Someone low down in Mack's section sits, and it follows around the court. I applaud sections 20 and 21 as they seemed to hold out the longest (mezzanine notwhitstanding as I can't see those folks). The crowd devolves in the the standard Super Drum hokey pokey of sitting and standing that kills my back and tortures my basketball loving soul. We are raucous in a relative way, and the house is full, but it is standard issue complete with funereal silences when OU makes their second half run, cheering and standing incongruously in timeouts, and too much interest in whether the dude makes the half courter to win free Chik-Fil-A for a year. This does not spoil my high because the Longhorns are playing excellent defensive basketball and relentlessly attacking the rim on the offensive end.
Our time on the water started pretty well. The Shogun hooked a large rainbow on his fourth cast. The valiant trout jumped an honest three feet out of the water four or five times before spitting the midge at the obviously dissheveled Shogun and gawking General. I turned a nice fish on my next cast but did not connect. After a few minutes with no action we committed Angling Sin #1. We left fish we knew were there to inspect that promising looking riffle and pocket water upstream. A wasted hour and one dink aside, we called ourselves morons and went back to the run above the deep pool.
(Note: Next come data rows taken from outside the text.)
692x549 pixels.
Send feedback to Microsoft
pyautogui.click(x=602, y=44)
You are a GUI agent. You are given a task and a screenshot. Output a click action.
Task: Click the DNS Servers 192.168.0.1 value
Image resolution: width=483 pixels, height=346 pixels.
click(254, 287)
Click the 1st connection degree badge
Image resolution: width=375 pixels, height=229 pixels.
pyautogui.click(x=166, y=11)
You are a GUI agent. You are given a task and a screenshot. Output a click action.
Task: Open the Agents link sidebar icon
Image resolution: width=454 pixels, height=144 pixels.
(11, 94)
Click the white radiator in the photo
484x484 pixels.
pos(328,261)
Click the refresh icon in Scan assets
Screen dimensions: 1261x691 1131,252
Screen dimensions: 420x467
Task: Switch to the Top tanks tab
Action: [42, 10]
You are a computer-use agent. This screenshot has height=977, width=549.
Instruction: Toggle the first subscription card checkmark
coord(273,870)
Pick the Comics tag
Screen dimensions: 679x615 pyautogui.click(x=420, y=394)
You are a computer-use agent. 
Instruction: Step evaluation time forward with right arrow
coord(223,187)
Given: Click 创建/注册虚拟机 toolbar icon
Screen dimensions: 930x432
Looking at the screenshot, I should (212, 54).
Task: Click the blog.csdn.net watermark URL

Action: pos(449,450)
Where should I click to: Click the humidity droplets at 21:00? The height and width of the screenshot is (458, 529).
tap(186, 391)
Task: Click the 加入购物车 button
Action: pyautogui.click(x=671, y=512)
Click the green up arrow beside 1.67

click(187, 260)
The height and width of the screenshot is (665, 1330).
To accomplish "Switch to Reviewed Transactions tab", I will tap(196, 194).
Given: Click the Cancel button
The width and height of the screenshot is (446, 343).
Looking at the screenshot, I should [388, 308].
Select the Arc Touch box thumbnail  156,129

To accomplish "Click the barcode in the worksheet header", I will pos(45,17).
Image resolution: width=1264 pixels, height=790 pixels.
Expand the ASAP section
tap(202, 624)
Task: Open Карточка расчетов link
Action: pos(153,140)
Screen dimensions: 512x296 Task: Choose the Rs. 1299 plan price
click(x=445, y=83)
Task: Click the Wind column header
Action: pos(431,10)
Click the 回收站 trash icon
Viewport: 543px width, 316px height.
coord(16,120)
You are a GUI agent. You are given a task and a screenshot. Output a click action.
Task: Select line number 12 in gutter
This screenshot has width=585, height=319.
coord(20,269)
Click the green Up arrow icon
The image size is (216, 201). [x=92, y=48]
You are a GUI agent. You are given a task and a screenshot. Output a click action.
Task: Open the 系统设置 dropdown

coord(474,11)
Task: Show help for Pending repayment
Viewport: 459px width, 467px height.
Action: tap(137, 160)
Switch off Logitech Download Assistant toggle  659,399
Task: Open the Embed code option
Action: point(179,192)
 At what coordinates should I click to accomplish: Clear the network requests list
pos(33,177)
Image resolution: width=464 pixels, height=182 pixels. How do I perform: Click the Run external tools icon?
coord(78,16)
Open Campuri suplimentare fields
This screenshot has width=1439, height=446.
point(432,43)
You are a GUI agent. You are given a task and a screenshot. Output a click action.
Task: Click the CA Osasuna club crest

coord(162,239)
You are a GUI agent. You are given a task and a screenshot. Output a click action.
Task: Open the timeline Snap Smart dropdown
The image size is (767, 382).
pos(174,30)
While we patiently nymphed it and the riffle below the pool, I kept seeing rising fish in the deep still water. They were not rising consistently in any location, and there were no visible hatches. I said to The Shogun,
"You know how to skate a fly?"
"Kinda, you?" as he stared at his double nymph rigged rod not wanting to cut off and retie.
"Never tried before. Why don't you grab my four weight out of the truck. It is already rigged."
About twenty minutes later, I hear a whooping up the stream that meant he was hooked up. I ran up to try and snap a couple of photos of what would be a brawny sixteen incher.
I watched for a bit afterwards, and then The Shogun handed me the four weight because he couldn't believed there were no fish in the downstream riffle. I skated the fly for a while with several refusals and a couple of strikes that I armatuered like a guy that had not caught a trout since last June. It was fun fishing that ended as soon as the sun came out.
As I watched the final moments of The Horns 73-68 win, I noticed that nobody was leaving their seats. I bet not a dozen people bolted at the buzzer. We, thankfully, didn't rush the court. While I watched Gary Johnson putting a little weight on his ankle for the first time since he rolled it as he limped to center court to sing The Eyes of Texas with a packed Drum, I thought maybe, if Rick Barnes keeps putting together contenders, we will get there.